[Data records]
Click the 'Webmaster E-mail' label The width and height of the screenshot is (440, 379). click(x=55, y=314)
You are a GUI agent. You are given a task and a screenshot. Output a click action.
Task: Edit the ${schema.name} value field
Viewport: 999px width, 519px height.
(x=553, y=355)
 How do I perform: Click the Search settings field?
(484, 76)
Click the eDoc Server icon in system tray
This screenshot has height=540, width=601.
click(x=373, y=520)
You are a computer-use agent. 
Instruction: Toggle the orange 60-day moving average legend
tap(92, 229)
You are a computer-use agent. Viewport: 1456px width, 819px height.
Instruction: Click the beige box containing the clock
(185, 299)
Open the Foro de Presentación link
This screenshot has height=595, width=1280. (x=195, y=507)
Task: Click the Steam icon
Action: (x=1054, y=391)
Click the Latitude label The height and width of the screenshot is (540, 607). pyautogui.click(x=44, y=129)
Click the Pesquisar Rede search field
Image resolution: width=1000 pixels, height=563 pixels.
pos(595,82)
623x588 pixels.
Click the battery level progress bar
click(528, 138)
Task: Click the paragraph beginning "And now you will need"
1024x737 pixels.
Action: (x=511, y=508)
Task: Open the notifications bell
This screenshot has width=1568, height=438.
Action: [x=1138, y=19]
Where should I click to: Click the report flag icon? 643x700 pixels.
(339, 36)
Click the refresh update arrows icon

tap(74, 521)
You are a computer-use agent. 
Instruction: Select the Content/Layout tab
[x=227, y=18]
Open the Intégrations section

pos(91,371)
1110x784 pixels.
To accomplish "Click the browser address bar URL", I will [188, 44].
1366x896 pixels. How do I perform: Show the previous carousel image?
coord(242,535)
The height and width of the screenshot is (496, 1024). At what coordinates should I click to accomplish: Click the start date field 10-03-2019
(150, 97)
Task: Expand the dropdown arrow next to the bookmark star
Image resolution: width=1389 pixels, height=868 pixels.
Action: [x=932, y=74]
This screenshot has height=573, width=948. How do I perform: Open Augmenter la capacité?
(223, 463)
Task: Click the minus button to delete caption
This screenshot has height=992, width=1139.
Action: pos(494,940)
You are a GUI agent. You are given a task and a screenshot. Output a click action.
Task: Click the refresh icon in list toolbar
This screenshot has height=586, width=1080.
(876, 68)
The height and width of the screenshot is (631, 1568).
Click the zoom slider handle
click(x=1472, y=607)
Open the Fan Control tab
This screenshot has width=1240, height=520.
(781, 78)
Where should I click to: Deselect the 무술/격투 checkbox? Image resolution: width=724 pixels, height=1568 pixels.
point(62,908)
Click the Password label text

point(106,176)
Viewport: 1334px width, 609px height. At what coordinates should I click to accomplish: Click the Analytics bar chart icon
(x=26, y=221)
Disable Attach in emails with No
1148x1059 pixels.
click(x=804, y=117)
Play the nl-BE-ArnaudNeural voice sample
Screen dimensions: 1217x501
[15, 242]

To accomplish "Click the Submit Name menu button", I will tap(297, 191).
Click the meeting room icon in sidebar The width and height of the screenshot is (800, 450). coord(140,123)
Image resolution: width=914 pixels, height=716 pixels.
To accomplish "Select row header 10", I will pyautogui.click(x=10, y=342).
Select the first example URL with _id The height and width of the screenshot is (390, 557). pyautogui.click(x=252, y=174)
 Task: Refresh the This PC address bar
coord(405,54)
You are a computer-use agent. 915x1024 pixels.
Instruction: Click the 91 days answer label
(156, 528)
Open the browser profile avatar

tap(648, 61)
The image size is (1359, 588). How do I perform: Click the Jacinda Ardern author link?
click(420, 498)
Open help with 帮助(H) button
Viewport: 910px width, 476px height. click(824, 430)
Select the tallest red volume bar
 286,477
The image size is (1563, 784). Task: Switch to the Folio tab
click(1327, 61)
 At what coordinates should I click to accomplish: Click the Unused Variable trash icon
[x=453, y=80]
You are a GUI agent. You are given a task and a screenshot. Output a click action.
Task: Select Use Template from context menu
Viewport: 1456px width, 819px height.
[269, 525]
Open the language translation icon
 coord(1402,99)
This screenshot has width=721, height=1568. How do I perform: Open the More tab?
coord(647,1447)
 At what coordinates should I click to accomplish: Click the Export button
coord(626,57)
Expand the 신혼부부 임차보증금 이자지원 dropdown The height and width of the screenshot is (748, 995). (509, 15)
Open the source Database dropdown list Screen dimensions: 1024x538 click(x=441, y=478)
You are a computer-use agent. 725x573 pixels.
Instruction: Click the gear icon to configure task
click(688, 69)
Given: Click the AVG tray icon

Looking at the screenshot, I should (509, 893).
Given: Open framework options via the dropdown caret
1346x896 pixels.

- _EXERCISE OBJECTIVE_
Return each line of the data above that includes the word "pyautogui".

- _WRITTEN SOLUTION_
Click the Latitude label The height and width of the screenshot is (540, 607). pyautogui.click(x=44, y=129)
To accomplish "Select row header 10", I will pyautogui.click(x=10, y=342).
Select the first example URL with _id The height and width of the screenshot is (390, 557). pyautogui.click(x=252, y=174)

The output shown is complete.